Before learning Containerd we need to do a brief review of Docker’s development history, because it involves a bit more components in practice, there are many we will often hear, but it is not clear what these components are really for, such as libcontainer
, runc
, containerd
, CRI
, OCI
and so on.
Docker
Since Docker 1.11, Docker containers are not simply started by Docker Daemon, but by integrating containerd, runc and other components to complete. Although the Docker Daemon daemon module has been constantly refactored, the basic functions and positioning have not changed much, and it has always been a CS architecture, where the daemon is responsible for interacting with the Docker Client side and managing Docker images and containers. In the current architecture, the component containerd is responsible for the lifecycle management of containers on cluster nodes and provides a gRPC interface to the Docker Daemon.
When we want to create a container, now Docker Daemon can’t create it for us directly, but request containerd
to create a container, after containerd receives the request, it doesn’t operate the container directly, but creates a process called containerd-shim
, and let this process operate the container. We specify that the container process needs a parent process to do state collection, maintain stdin and other fd open, etc.

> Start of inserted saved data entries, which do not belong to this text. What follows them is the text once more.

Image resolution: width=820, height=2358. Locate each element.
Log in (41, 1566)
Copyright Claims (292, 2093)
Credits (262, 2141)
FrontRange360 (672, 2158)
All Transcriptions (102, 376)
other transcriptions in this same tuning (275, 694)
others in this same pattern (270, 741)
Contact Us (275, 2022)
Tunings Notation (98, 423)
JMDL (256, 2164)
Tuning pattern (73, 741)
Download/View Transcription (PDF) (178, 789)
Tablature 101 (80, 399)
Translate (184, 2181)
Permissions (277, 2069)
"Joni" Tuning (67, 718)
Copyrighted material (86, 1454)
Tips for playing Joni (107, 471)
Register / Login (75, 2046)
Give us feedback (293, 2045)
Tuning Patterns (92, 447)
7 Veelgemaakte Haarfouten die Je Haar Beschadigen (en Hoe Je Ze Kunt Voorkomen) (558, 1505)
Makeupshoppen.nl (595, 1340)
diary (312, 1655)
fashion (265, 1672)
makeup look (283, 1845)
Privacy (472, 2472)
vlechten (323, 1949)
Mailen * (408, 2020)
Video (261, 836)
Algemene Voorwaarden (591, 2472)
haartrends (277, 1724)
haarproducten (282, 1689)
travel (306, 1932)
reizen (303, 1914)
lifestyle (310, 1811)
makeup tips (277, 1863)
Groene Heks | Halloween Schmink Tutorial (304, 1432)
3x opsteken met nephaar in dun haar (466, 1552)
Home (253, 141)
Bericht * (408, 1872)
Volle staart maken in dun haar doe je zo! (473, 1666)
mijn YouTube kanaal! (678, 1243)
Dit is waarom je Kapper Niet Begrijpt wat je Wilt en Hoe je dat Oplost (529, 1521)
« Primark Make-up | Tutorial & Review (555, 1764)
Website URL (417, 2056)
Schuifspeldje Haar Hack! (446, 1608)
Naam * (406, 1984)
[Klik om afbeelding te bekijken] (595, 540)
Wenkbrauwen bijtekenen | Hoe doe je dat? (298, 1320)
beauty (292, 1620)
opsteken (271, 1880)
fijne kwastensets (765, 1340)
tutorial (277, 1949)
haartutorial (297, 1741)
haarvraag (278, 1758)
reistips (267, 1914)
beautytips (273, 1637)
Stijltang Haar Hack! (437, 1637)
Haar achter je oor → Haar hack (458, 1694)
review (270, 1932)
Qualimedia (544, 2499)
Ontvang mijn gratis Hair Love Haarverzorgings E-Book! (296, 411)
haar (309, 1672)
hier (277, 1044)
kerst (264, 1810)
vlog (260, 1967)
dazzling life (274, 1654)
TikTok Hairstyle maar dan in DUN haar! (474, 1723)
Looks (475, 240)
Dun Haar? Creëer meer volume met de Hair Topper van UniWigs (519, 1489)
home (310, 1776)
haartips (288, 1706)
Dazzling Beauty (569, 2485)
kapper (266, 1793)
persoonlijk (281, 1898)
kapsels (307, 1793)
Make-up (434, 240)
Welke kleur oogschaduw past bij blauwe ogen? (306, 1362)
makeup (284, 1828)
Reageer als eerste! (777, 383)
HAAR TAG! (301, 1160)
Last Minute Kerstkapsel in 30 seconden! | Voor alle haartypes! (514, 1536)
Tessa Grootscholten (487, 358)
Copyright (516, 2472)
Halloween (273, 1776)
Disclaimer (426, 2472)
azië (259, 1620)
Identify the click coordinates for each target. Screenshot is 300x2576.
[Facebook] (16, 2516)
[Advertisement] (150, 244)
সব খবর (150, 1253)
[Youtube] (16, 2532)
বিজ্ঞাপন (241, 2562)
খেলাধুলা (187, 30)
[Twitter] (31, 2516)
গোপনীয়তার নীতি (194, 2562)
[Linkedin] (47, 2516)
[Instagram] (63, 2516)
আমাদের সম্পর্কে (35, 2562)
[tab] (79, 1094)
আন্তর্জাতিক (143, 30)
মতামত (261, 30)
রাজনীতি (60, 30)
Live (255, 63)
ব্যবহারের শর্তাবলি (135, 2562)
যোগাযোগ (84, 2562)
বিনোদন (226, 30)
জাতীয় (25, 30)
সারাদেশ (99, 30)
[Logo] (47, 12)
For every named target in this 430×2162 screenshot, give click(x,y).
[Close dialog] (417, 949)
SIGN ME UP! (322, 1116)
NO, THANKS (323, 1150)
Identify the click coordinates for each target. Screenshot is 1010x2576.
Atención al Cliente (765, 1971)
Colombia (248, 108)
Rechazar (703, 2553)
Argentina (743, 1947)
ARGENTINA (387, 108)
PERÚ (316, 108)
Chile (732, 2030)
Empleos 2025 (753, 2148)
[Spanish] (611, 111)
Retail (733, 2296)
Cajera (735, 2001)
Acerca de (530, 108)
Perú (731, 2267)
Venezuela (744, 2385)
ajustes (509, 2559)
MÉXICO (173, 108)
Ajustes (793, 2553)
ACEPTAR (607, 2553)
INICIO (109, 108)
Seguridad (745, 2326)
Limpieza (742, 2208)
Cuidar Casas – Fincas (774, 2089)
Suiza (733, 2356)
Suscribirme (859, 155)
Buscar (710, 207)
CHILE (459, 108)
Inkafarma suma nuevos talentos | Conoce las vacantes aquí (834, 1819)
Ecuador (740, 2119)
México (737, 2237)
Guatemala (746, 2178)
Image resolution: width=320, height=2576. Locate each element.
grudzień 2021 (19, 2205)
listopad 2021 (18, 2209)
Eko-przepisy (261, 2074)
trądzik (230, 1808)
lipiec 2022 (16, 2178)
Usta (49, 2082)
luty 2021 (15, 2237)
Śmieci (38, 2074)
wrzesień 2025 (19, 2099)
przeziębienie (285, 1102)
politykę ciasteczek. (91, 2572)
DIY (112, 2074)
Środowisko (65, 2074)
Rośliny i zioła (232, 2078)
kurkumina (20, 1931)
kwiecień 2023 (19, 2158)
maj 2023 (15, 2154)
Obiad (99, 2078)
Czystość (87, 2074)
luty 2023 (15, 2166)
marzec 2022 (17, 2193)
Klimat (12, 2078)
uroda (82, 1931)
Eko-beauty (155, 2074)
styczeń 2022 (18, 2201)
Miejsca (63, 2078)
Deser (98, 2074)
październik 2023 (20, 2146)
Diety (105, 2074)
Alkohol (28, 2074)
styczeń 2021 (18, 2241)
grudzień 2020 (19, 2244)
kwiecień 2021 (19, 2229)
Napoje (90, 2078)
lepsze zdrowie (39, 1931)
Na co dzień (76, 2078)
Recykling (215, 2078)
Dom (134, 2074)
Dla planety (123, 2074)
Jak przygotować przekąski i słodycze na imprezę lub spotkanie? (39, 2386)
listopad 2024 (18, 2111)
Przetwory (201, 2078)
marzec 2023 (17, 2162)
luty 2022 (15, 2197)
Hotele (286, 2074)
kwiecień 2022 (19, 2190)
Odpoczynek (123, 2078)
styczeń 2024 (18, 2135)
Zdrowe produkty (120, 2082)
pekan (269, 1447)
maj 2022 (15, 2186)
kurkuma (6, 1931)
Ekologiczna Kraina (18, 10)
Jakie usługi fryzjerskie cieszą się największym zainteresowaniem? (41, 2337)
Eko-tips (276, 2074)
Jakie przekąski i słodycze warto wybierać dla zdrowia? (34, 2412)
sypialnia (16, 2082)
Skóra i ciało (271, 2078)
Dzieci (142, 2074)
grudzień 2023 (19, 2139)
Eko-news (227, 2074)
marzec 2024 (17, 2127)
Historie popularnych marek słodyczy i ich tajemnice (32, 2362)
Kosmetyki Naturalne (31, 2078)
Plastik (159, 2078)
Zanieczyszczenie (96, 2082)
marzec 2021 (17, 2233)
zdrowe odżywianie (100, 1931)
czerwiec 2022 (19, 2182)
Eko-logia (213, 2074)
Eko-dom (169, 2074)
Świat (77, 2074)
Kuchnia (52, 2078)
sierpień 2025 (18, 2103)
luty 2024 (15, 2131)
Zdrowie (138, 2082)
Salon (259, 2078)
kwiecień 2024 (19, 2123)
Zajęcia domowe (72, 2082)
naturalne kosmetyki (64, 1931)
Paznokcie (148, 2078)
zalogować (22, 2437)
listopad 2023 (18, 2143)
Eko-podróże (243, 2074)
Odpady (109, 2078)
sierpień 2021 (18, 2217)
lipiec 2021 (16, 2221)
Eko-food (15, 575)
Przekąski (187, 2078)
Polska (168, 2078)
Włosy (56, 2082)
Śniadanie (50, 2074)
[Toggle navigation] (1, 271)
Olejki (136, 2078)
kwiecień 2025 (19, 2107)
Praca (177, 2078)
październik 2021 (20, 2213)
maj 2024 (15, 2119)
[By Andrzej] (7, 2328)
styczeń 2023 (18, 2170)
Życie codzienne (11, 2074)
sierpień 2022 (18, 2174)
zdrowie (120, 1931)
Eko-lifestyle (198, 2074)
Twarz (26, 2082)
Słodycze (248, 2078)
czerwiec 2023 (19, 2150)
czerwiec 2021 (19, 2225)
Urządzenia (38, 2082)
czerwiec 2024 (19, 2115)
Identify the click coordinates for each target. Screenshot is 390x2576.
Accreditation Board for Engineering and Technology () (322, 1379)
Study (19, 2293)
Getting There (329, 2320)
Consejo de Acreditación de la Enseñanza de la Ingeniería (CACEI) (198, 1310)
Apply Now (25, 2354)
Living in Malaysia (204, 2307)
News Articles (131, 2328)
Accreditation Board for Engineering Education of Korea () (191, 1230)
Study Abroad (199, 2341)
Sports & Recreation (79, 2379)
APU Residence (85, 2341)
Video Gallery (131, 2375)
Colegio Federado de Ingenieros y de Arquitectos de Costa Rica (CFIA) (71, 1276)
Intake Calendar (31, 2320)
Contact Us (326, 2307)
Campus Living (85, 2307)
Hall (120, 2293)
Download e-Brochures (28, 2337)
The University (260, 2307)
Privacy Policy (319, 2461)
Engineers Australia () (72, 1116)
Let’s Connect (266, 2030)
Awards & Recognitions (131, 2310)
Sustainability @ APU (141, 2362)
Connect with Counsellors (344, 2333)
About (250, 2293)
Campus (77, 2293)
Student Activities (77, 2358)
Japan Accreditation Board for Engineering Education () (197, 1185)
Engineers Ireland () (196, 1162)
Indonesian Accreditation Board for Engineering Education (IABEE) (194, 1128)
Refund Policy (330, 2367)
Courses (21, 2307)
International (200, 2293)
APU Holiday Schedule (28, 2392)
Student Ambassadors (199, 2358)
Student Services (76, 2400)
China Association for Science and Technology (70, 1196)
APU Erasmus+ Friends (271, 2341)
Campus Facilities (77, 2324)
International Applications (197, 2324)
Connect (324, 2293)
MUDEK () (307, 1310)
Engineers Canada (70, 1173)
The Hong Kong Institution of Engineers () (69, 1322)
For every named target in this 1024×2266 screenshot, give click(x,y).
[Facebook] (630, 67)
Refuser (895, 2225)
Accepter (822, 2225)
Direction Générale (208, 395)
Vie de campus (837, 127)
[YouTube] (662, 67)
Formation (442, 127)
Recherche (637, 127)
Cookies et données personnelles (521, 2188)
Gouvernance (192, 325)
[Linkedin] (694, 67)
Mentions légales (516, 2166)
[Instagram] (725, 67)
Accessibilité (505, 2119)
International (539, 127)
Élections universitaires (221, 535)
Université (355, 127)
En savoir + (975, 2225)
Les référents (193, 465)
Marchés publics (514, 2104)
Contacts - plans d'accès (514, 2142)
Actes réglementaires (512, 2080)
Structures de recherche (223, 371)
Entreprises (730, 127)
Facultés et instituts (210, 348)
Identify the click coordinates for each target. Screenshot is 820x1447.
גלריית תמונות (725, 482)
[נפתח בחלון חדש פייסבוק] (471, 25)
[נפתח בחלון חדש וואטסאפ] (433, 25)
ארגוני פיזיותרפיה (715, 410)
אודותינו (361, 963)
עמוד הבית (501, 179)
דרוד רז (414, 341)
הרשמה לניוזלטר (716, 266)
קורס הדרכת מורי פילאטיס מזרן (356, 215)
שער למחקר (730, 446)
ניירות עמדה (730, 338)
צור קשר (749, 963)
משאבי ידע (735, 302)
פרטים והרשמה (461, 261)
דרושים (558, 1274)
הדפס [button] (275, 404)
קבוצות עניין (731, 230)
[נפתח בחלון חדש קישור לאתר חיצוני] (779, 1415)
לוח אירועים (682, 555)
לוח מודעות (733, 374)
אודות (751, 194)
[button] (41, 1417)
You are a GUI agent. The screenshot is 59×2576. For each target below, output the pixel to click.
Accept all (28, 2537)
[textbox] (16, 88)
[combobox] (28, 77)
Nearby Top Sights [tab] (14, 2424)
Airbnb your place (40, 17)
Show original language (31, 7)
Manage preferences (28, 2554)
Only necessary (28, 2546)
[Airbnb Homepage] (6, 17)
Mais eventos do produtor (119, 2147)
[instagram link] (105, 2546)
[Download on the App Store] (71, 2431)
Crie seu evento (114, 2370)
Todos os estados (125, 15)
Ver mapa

If the parent process is containerd, then if containerd hangs, all the containers on the whole host will have to exit, and the introduction of the containerd-shim
shim can be used to circumvent this This problem can be circumvented by introducing the containerd-shim
shim.
Then you need to do some configuration of namespaces and cgroups to create containers, and mount the root filesystem, etc. These operations actually have a standard specification, that is, OCI (Open Container Standard), runc
is a reference implementation of it (Docker was forced to donate libcontainer
and rename it to runc
). runc
, the standard is actually a document that specifies the structure of container images and the commands that containers need to receive, such as create, start, stop, delete, etc. runc
can follow this OCI document to create a container in line with the specification, since it is a standard there must be other OCI implementations, such as Kata, gVisor, these containers runtime are in line with the OCI standard.
So the real start container is through containerd-shim
to call runc
to start the container, runc
will exit directly after starting the container itself, containerd-shim
will become the parent process of the container process, responsible for collecting the status of the container process, report to containerd, and take over the container’s child processes to clean up after the exit of the process with pid 1, to ensure that no zombie processes.
Docker will migrate container operations to containerd
because the current do Swarm, want to enter the PaaS market, do this architecture cut, let Docker Daemon is responsible for the upper layer of packaging orchestration, of course, the results we know Swarm in front of Kubernetes is a fiasco, and then Docker company containerd
project donated to the CNCF Foundation, this is also the current Docker architecture.
CRI
We know that Kubernetes provides a CRI container runtime interface, so what exactly is this CRI? This is actually closely related to the development of Docker.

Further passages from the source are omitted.